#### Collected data
====================

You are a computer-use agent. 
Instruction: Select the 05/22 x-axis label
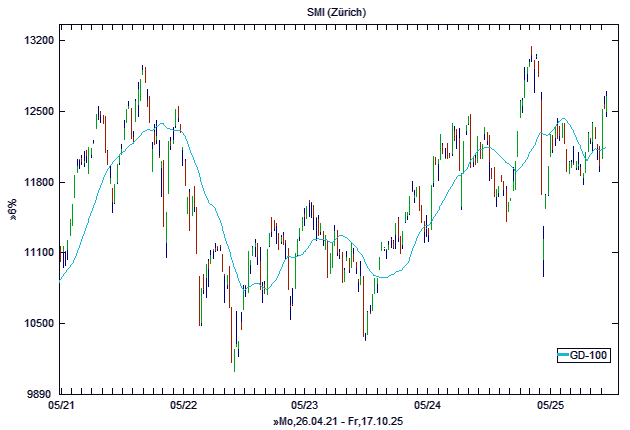(183, 406)
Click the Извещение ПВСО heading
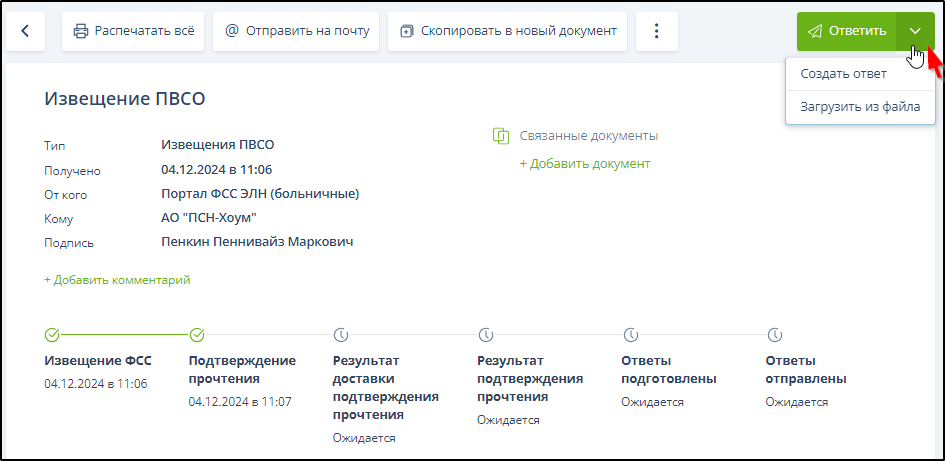 (x=125, y=98)
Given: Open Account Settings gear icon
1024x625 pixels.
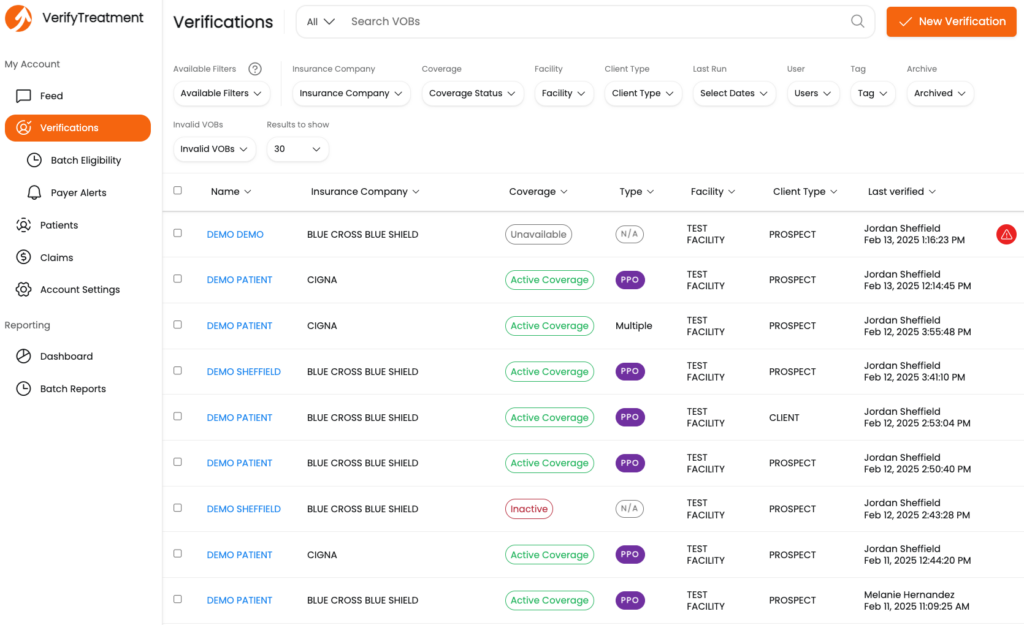Looking at the screenshot, I should click(x=23, y=289).
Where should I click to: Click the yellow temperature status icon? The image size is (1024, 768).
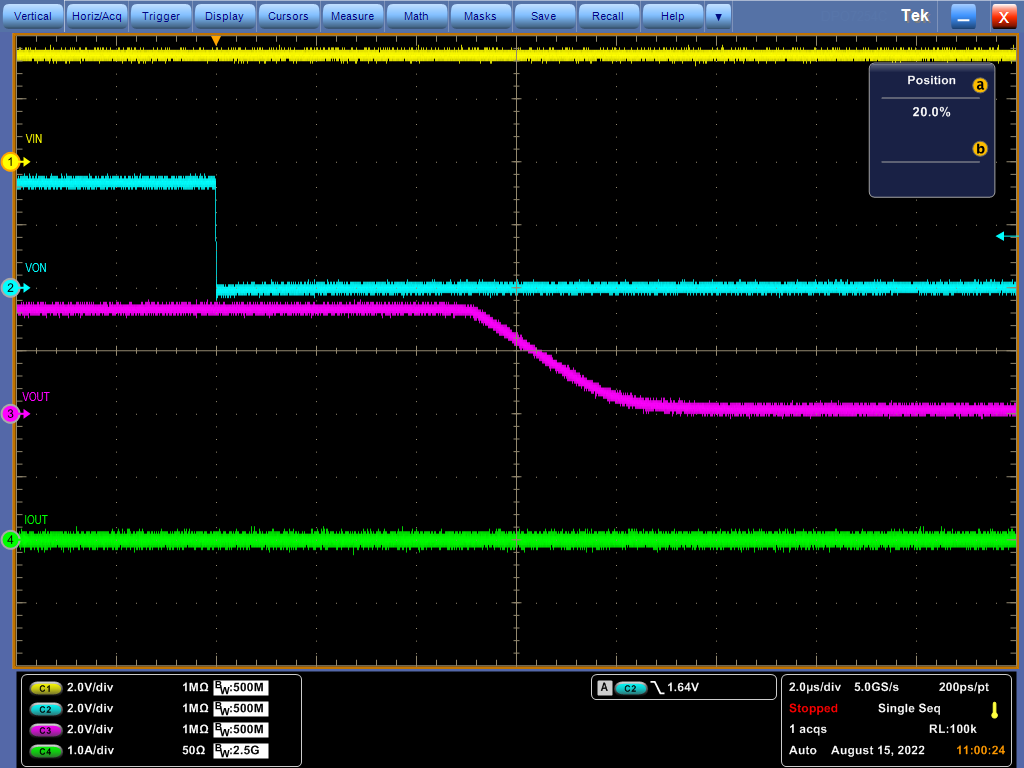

====================

#### Exercise objective
Produce an exact reprint of the entries, dropping the images.

#### Answer to this task
You are a computer-use agent. 
Instruction: Select the 05/22 x-axis label
(183, 406)
Click the Извещение ПВСО heading
 (x=125, y=98)
Given: Open Account Settings gear icon
1024x625 pixels.
Looking at the screenshot, I should click(x=23, y=289).
Where should I click to: Click the yellow temperature status icon? The image size is (1024, 768).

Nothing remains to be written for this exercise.